[[ Record excerpts open ]]

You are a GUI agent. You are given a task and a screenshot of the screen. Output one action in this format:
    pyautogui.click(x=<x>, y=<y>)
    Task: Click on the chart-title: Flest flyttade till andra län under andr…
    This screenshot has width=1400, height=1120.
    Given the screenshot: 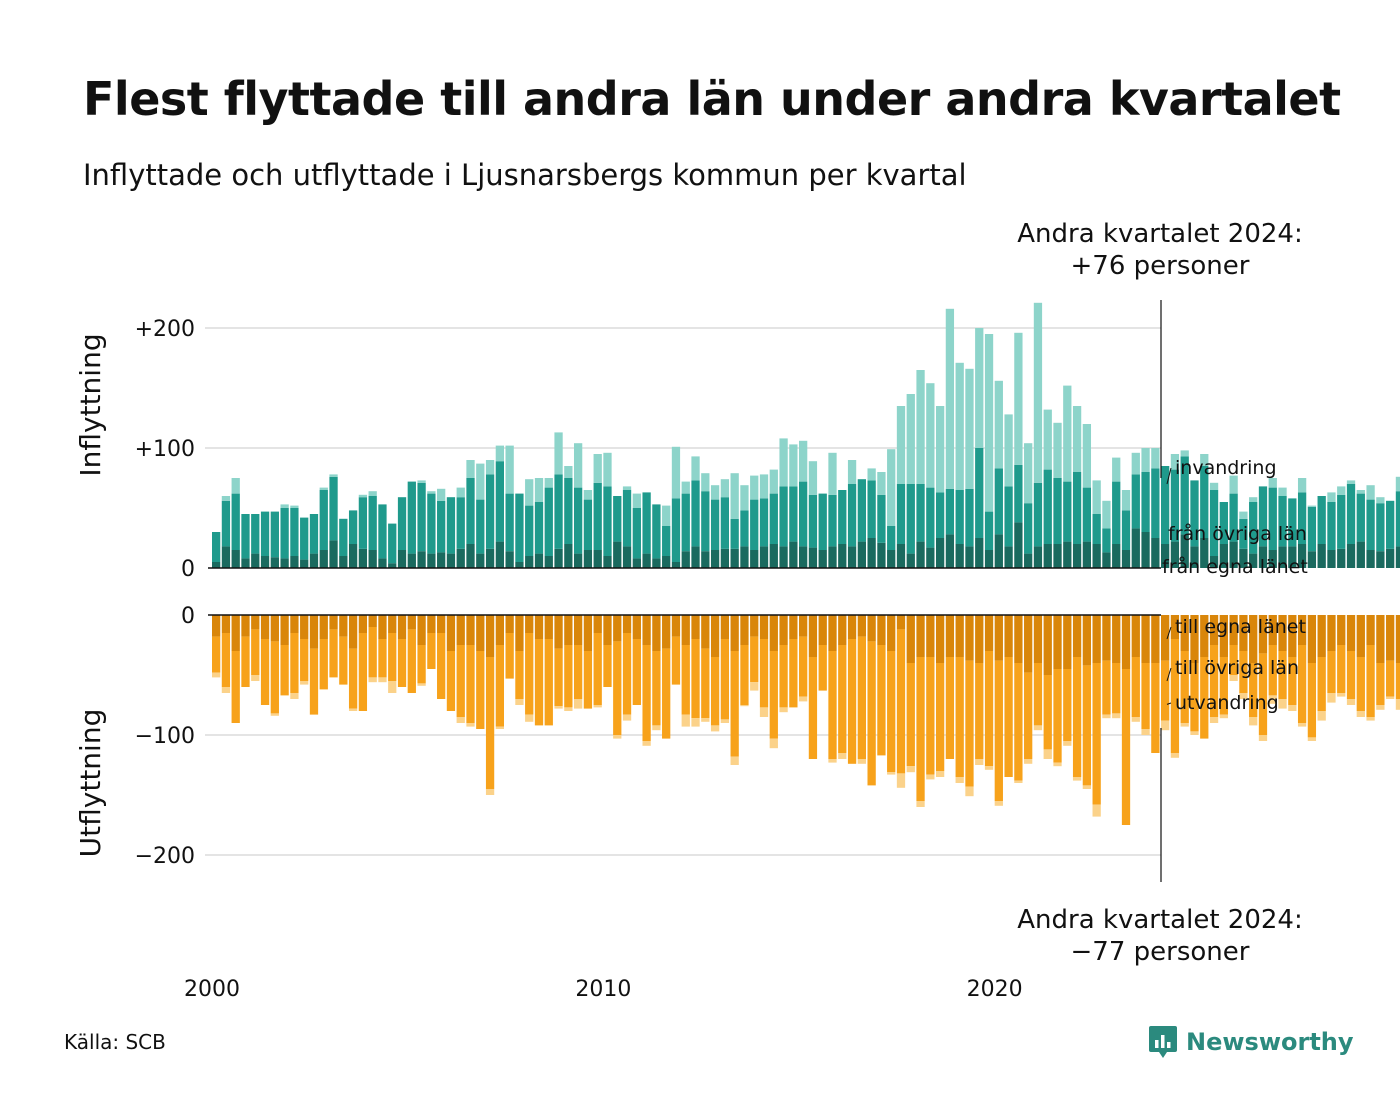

[[ Record excerpts closed ]]

▶ [What you are asked to do]: Edit the records above so that each "screenshot" becomes "screen capture", with everything else left unchanged. Leave the pictures out of your answer.

▶ [Answer space]:
You are a GUI agent. You are given a task and a screen capture of the screen. Output one action in this format:
    pyautogui.click(x=<x>, y=<y>)
    Task: Click on the chart-title: Flest flyttade till andra län under andr…
    This screen capture has width=1400, height=1120.
    Given the screen capture: 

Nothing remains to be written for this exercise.